BEGIN PASSAGE SHOWN
From her moment of liberty, Essatim said she was on her own. “I was happy to be free … [but] I wanted to have a house to live in, and work for me and my husband,” said the 30-year-old. She still has neither.
Freedom by law
Haratines, Mauritania’s ‘slave caste’, make up nearly half the population, with the rest divided between white Moors and other black ethnic groups, according to Minority Rights Group, a London-based rights organization.
Essatim was born a slave because her mother was one. Raped by her master and his son as a teen, she had two girls who were given away to various members of the master’s family. “When I refused to let her [first-born] go, they took her by force,” Essatim said. “All I could do was cry. I was afraid for her to face what I faced.”
Mauritania’s government denies slavery is widespread and says cases are rare and handled swiftly.
“We ban drugs, we ban terrorism, we ban arms trafficking. And it happens,” said Hamdi Ould Mahjoub, head of Tadamoun — the national agency that deals with the impact of slavery. “This too [slavery] is a crime … and there are people who do it.”
Anti-slavery groups paint another picture, in which the state rarely supports victims and people of influence protect slave owners, who share their class.
There have been four prosecutions of slave owners since 2007, while anti-slavery activists have been jailed on multiple occasions — including Biram Dah Abeid, president of the IRA.
With enough evidence, the group can pressure the state to intervene, said Sow. But they have had little success advocating for harsher sentences and victim compensation, he added.
END PASSAGE SHOWN
BEGIN GIVEN DATA
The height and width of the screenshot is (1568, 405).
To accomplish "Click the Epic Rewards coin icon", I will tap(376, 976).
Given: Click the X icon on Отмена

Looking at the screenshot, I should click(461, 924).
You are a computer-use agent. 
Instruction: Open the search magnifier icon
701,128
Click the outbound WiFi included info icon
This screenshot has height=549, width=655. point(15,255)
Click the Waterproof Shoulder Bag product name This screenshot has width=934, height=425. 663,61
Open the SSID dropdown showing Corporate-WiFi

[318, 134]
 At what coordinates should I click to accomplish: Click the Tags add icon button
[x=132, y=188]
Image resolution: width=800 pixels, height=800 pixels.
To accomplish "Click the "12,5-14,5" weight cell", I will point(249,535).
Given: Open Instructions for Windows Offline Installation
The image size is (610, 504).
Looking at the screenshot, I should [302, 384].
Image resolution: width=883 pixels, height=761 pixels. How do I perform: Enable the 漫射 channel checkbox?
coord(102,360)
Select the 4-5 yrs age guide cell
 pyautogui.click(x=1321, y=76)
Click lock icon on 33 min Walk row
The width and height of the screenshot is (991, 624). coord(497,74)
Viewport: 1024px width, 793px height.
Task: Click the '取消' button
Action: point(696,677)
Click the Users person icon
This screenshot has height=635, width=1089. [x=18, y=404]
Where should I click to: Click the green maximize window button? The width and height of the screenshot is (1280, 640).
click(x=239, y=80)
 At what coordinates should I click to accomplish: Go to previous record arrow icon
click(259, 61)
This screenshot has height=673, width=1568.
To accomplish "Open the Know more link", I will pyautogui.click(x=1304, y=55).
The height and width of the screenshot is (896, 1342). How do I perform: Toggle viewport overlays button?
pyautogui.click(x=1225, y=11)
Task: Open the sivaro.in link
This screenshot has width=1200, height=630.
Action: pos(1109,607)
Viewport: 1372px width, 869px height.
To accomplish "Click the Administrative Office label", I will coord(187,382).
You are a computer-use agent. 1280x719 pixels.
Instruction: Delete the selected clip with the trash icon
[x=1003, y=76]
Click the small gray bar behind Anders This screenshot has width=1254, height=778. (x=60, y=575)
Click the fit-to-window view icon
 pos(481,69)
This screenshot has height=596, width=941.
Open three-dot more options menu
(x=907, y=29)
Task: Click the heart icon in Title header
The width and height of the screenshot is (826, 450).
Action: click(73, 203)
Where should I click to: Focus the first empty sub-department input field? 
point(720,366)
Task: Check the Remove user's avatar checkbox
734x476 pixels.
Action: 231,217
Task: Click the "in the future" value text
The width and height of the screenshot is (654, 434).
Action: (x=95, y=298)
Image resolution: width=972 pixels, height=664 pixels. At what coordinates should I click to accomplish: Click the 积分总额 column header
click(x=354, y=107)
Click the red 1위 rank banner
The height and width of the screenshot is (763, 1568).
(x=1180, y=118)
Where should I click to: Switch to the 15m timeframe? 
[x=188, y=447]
END GIVEN DATA
§ WHAT YOU NEED TO DO:
Name every person the passage on slavery in Mauritania identifies by name.

§ YOUR RESPONSE:
Essatim, Hamdi Ould Mahjoub, Biram Dah Abeid, Sow